Aunque dijo no recordar detalles del momento de la agresión sí reconoció su autoría. Aquello fue suficiente para que esta vez Bárbara Moreira Parra sí fuera enviada a prisión preventiva, por el homicidio de Andrés Navarro Leiva perpetrado la madrugada del pasado domingo al interior de un inmueble del sector Río de la Mano, en Punta Arenas.

Pero más allá de los antecedentes ya conocidos acerca de este caso y de la confesión, se conoció que -al igual que su víctima- esta mujer de 26 años registra antecedentes que dan cuenta de un violento actuar.

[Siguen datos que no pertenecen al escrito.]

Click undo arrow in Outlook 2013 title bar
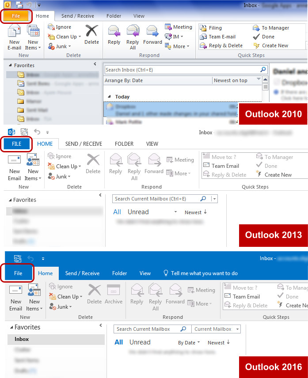 (37, 132)
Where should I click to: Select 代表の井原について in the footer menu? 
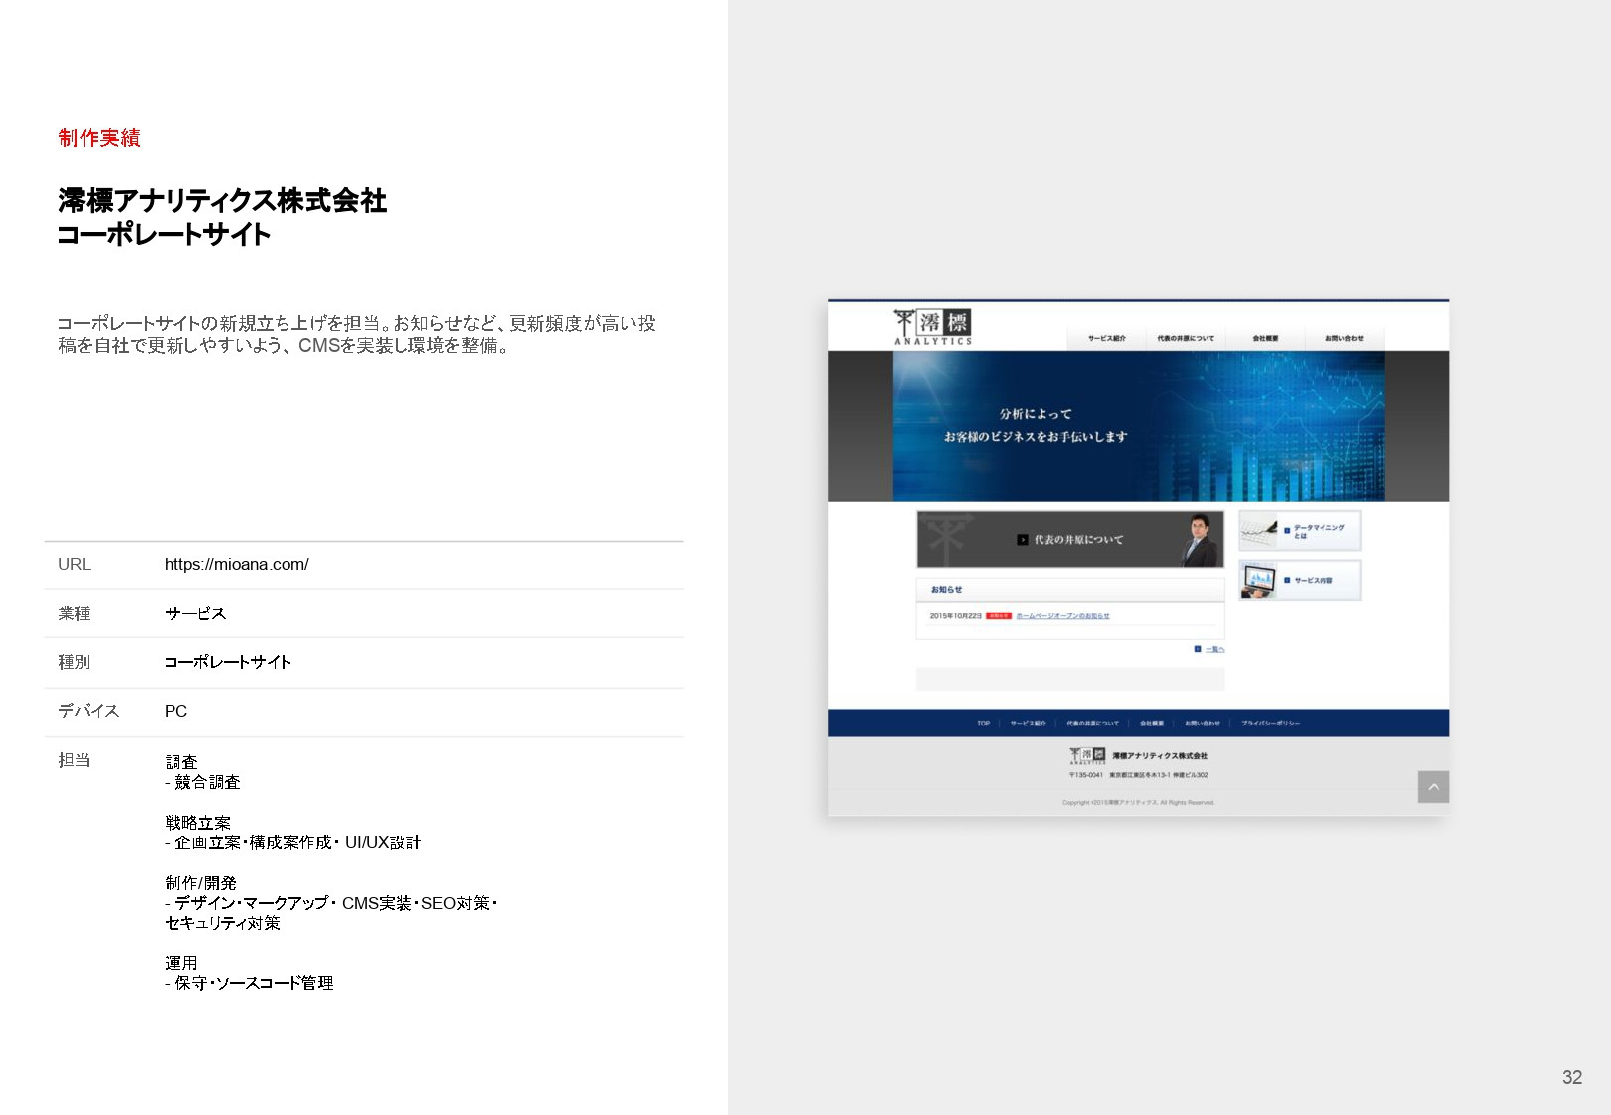1093,724
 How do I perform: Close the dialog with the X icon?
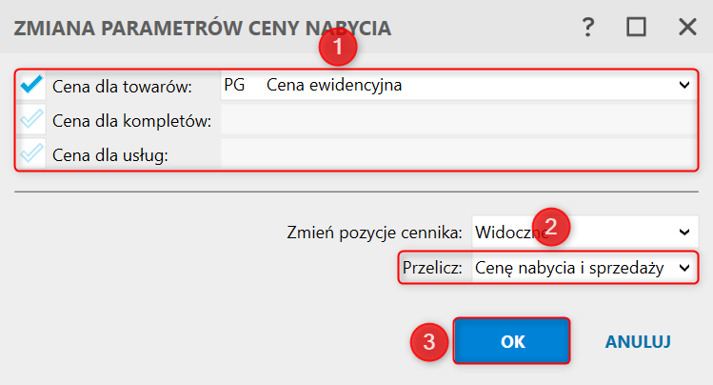[x=687, y=27]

La madrugada de 2016 su nombre se conoció cuando fue detenida por la agresión con arma blanca en contra de un transeúnte, razón por la cual fue detenida, formalizada y llevada a juicio. Finalmente, se le condenó a cinco años de cárcel por el delito de homicidio frustrado, pero con el beneficio de la libertad vigilada intensiva.

Bárbara junto a otra joven acusó que su víctima las “acosó” al interior de una discoteca y que al salir volvió a abordarlas. La reacción no se hizo esperar por parte de la mujer, quien empuñando un cuchillo desató su furia contra el sujeto.

Pero este incidente y el proceso en la justicia que se prolongó durante meses no fueron escarmiento para la mujer, quien en enero pasado se dio envuelta en otro hecho de carácter policial. Esta vez impactó el vehículo que conducía en contra de una vivienda en el sector Playa Norte. Lo hacía en estado de ebriedad y, además de los daños, un menor de 16 resultó con lesiones por encontrarse en la parte del inmueble que fue impactado.

Ayer martes en su paso por el Juzgado de Garantía, Bárbara fue formalizada por los delitos de homicidio consumado y homicidio frustrado, debiendo esperar tras las rejas la investigación que desarrollará la Fiscalía y para lo cual existe un plazo de seis meses.